Le CNRS planche sur une production solaire de dihydrogène vert

Silicium_Hydrogène

Surface de silicium micropyramidale sur laquelle est déposé le catalyseur moléculaire, produisant les bulles d’hydrogène à partir de la décomposition de l’eau et sous l’action conjointe d’une source lumineuse et d’un potentiel électrique.© Jean François Bergamini, Institut des sciences chimiques de Rennes

Associant électrolyse de l’eau et énergie solaire, des chimistes de l’Institut des Sciences Chimiques de Rennes (CNRS/INSA Rennes/ENSC Rennes/Université Rennes 1) et de l’Institut Lavoisier de Versailles (CNRS/UVSQ – Université Paris-Saclay), en collaboration avec l’Institut de Physique de Rennes et la plateforme ScanMAT (CNRS/Université Rennes 1), ont développé de nouvelles électrodes plus robustes et plus « propres » pour produire du dihydrogène vert. Une étude publiée dans la revue Journal of the American Chemical Society.

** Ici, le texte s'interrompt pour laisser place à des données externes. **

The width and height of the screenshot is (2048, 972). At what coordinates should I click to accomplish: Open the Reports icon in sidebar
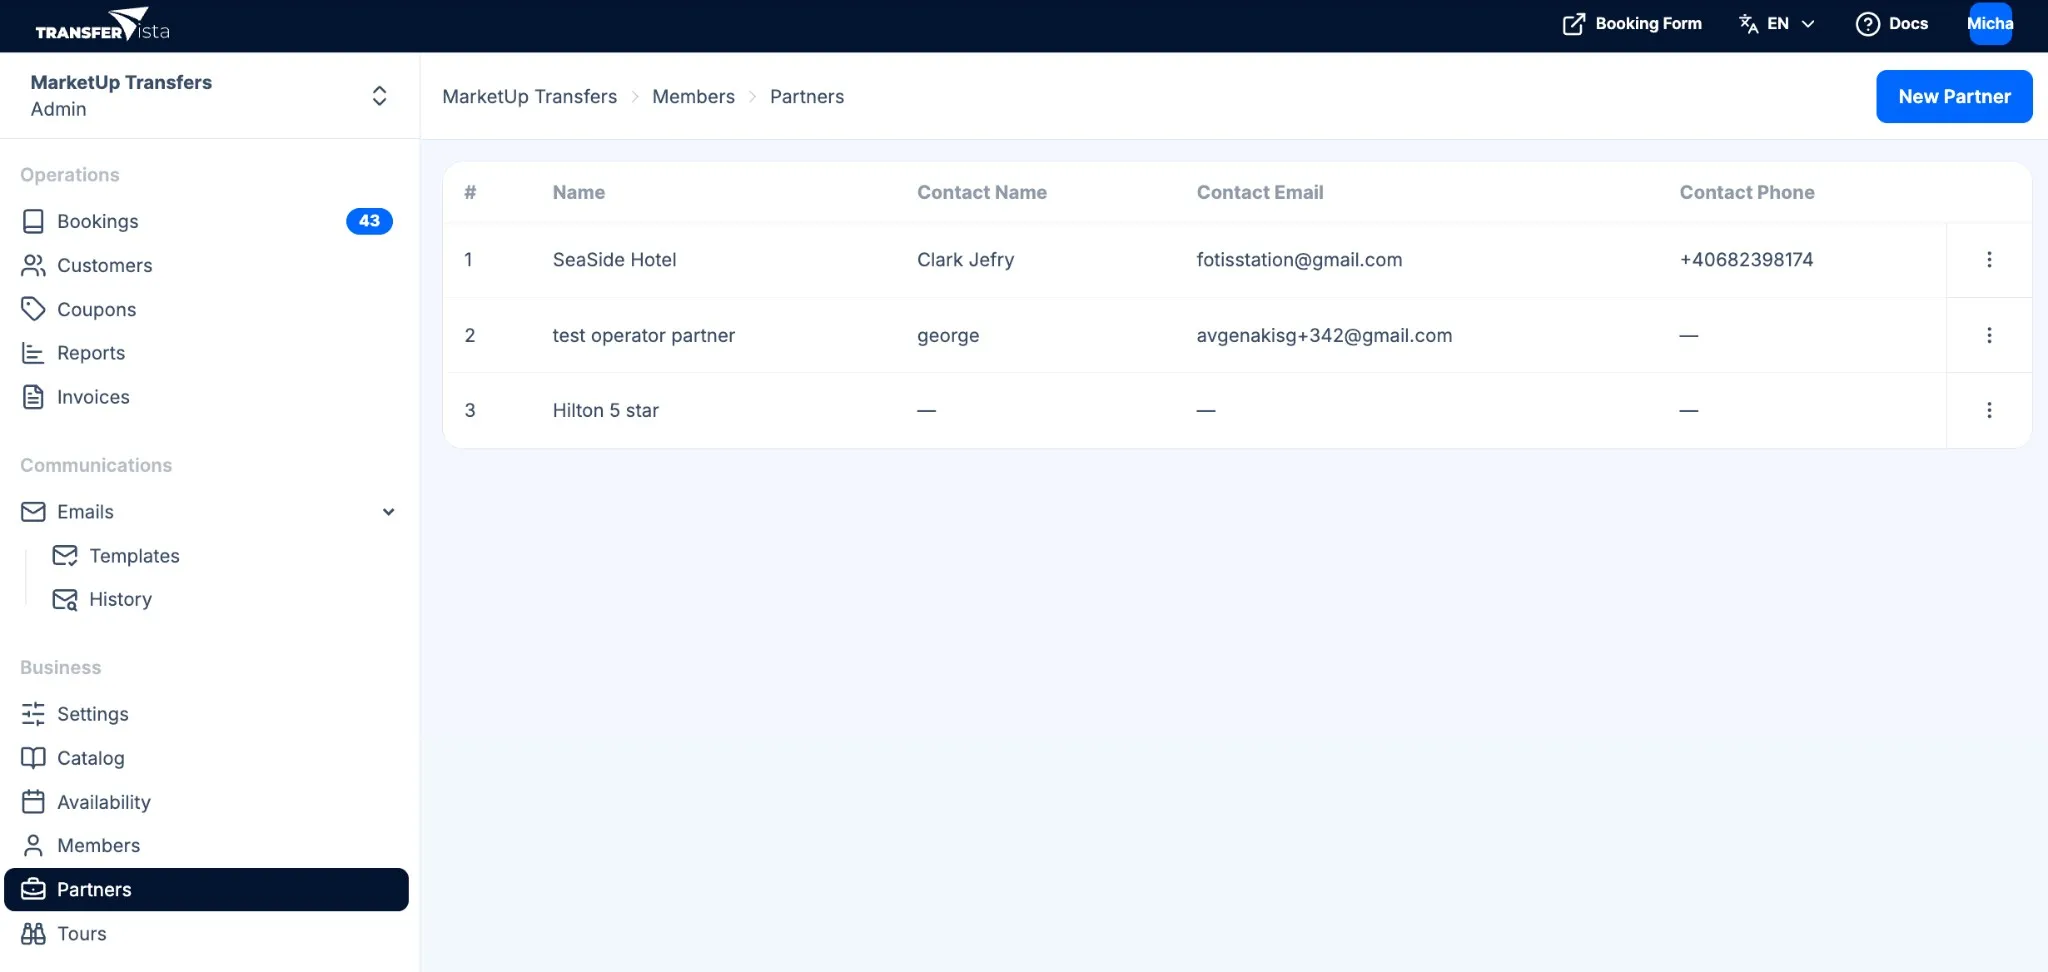coord(33,353)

Le dihydrogène présente un immense potentiel comme vecteur de stockage et de valorisation des énergies renouvelables : par unité de masse, il est en effet capable de stocker environ trois fois plus d’énergie que l’essence. Ce gaz peut être produit par électrolyse de l’eau, procédé propre lorsqu’il utilise de l’électricité renouvelable. Cependant, ce procédé électrochimique est utilisé pour produire moins de 5% de la production mondiale de dihydrogène. La quasi-totalité de l’hydrogène est produit à partir du gaz naturel (méthane) selon un procédé polluant.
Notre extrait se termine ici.